● **DO THIS**: Rewrite the entries as a JSON list of strings, one string per line, omitting the blank lines.

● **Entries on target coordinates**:
====

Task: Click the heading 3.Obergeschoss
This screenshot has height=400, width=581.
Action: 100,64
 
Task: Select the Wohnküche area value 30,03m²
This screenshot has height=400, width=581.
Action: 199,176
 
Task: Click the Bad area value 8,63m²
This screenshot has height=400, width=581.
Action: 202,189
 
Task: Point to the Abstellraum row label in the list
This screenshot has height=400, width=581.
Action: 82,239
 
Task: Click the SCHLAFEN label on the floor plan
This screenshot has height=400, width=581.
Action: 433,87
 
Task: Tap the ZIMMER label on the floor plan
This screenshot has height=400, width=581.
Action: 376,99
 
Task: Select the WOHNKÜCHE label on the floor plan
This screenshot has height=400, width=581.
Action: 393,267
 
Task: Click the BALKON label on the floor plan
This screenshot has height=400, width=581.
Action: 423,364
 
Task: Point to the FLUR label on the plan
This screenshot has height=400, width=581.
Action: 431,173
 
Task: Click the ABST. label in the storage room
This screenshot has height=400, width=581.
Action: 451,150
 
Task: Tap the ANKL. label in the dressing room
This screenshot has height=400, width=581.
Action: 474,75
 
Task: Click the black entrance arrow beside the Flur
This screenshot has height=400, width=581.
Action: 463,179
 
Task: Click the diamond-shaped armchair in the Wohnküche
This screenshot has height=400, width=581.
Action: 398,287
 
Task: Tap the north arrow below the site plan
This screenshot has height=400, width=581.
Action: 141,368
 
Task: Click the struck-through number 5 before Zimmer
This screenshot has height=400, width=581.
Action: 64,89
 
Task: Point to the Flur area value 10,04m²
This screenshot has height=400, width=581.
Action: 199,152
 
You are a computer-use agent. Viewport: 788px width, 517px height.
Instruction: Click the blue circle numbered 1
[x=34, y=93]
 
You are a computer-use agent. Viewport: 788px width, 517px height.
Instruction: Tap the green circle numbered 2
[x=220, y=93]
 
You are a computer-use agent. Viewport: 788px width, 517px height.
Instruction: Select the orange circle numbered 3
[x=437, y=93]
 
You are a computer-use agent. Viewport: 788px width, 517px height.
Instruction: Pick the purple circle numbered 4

====

● **SOLUTION TO THIS TASK**:
[
  "Task: Click the heading 3.Obergeschoss",
  "This screenshot has height=400, width=581.",
  "Action: 100,64",
  "Task: Select the Wohnküche area value 30,03m²",
  "This screenshot has height=400, width=581.",
  "Action: 199,176",
  "Task: Click the Bad area value 8,63m²",
  "This screenshot has height=400, width=581.",
  "Action: 202,189",
  "Task: Point to the Abstellraum row label in the list",
  "This screenshot has height=400, width=581.",
  "Action: 82,239",
  "Task: Click the SCHLAFEN label on the floor plan",
  "This screenshot has height=400, width=581.",
  "Action: 433,87",
  "Task: Tap the ZIMMER label on the floor plan",
  "This screenshot has height=400, width=581.",
  "Action: 376,99",
  "Task: Select the WOHNKÜCHE label on the floor plan",
  "This screenshot has height=400, width=581.",
  "Action: 393,267",
  "Task: Click the BALKON label on the floor plan",
  "This screenshot has height=400, width=581.",
  "Action: 423,364",
  "Task: Point to the FLUR label on the plan",
  "This screenshot has height=400, width=581.",
  "Action: 431,173",
  "Task: Click the ABST. label in the storage room",
  "This screenshot has height=400, width=581.",
  "Action: 451,150",
  "Task: Tap the ANKL. label in the dressing room",
  "This screenshot has height=400, width=581.",
  "Action: 474,75",
  "Task: Click the black entrance arrow beside the Flur",
  "This screenshot has height=400, width=581.",
  "Action: 463,179",
  "Task: Click the diamond-shaped armchair in the Wohnküche",
  "This screenshot has height=400, width=581.",
  "Action: 398,287",
  "Task: Tap the north arrow below the site plan",
  "This screenshot has height=400, width=581.",
  "Action: 141,368",
  "Task: Click the struck-through number 5 before Zimmer",
  "This screenshot has height=400, width=581.",
  "Action: 64,89",
  "Task: Point to the Flur area value 10,04m²",
  "This screenshot has height=400, width=581.",
  "Action: 199,152",
  "You are a computer-use agent. Viewport: 788px width, 517px height.",
  "Instruction: Click the blue circle numbered 1",
  "[x=34, y=93]",
  "You are a computer-use agent. Viewport: 788px width, 517px height.",
  "Instruction: Tap the green circle numbered 2",
  "[x=220, y=93]",
  "You are a computer-use agent. Viewport: 788px width, 517px height.",
  "Instruction: Select the orange circle numbered 3",
  "[x=437, y=93]",
  "You are a computer-use agent. Viewport: 788px width, 517px height.",
  "Instruction: Pick the purple circle numbered 4"
]